I recently joined a new book club called Accidental Book Club, a sort of book club for beginners (since a few of us have never been in one before), and this month we were supposed to read The Unlikely Pilgrimage of Harold Fry by Rachel Joyce, as well as, the Judy Blume book I recently talked about. Not that we are supposed to compare the two books but I thoroughly enjoyed this one more than the Blume book. I have a soft spot in my heart for old men, especially nice old men.
My Grandfather was a quiet man. He was playful with us kids but he also enjoyed his solitude. He would go on long walks in the morning by himself and, once in a while, I was able to go on walks with him. He would always walk holding his hands behind his back, which I have always thought was a very friendly way to walk. He had a past but he didn’t talk about it and never took out any stresses on his family members or anyone else … although, maybe it would have been better to at least mention some problems to his wife as he died from cancer very suddenly, or, at least, suddenly for us. I mention my Grandfather because Harold Fry reminds me of him and although I knew my grandfather for only a short 18 years, I will always think of him with a smile on my face and warmth in my heart. One could only hope to have such an impact on another person once this life has ended.
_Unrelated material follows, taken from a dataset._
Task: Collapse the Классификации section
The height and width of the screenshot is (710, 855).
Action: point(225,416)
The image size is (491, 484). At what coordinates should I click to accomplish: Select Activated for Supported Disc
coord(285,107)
Harold Fry lived a life believing he had made no such impact on anyone’s life and caused only pain and suffering. Imagine believing you are one big mistake for 70 years of your life and to finally do something spontaneous and treacherous and seemingly impossible because you believe you need to do something worth while in this life time. We’ve all heard the line that goes something like it’s not about the destination but the journey, well, nothing could be more true for Mr Fry. Harold was not only walking 500 miles for a dear friend who was dying but for his own life and what happens to him on this pilgrimage is life changing.
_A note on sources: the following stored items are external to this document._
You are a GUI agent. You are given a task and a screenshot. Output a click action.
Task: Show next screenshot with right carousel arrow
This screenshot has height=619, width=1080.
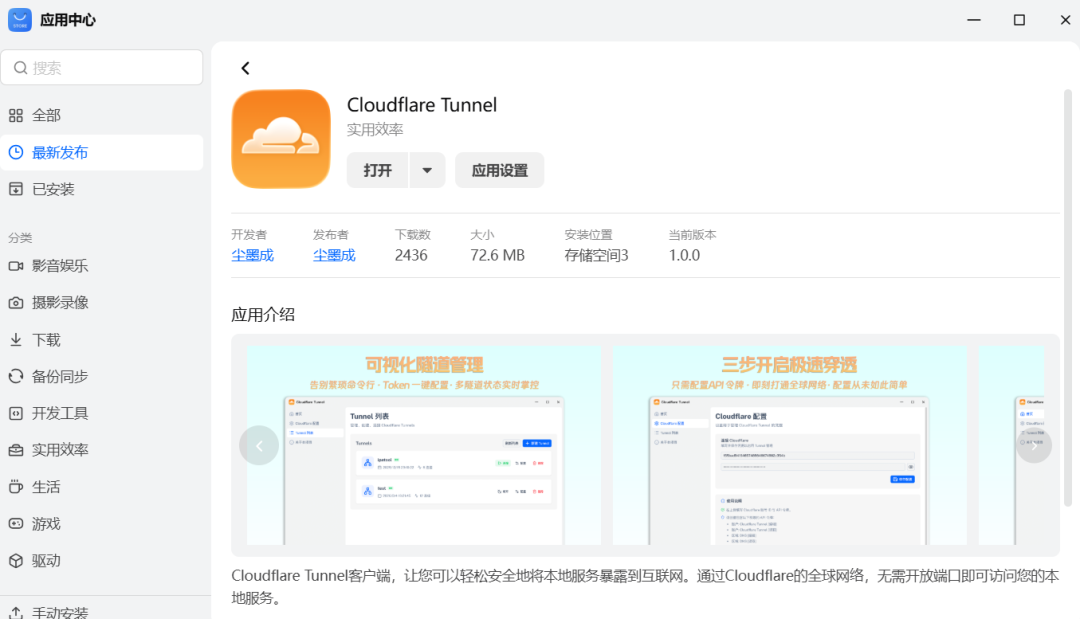[1033, 446]
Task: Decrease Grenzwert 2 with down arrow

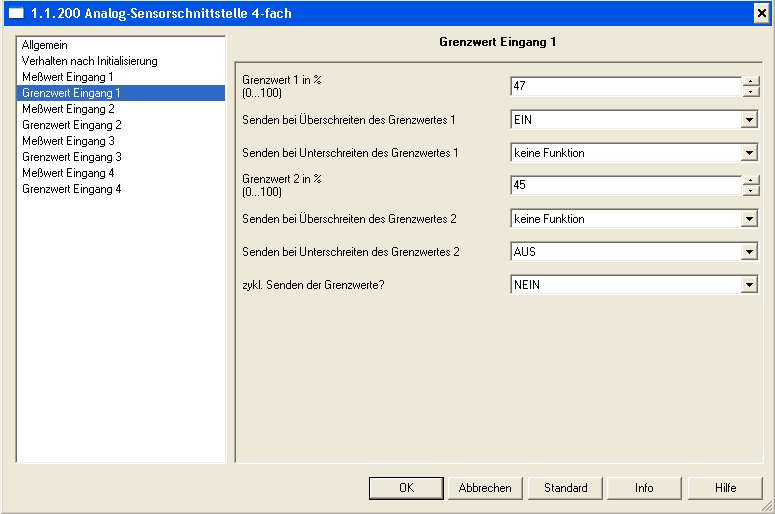Action: [750, 191]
I loved this book. I loved the simple idea – a man going for a walk to save a friend. The different emotions Harold feels and people and places he encounters along the way seem so real and honest. You are on this journey with him. I’m not sure I would have handled certain situations and people the way he did but I understood his choices.
If you’re interested in the book, I borrowed it from the library and it’s going back today. I recommend it.
And that’s in my uneducated opinion.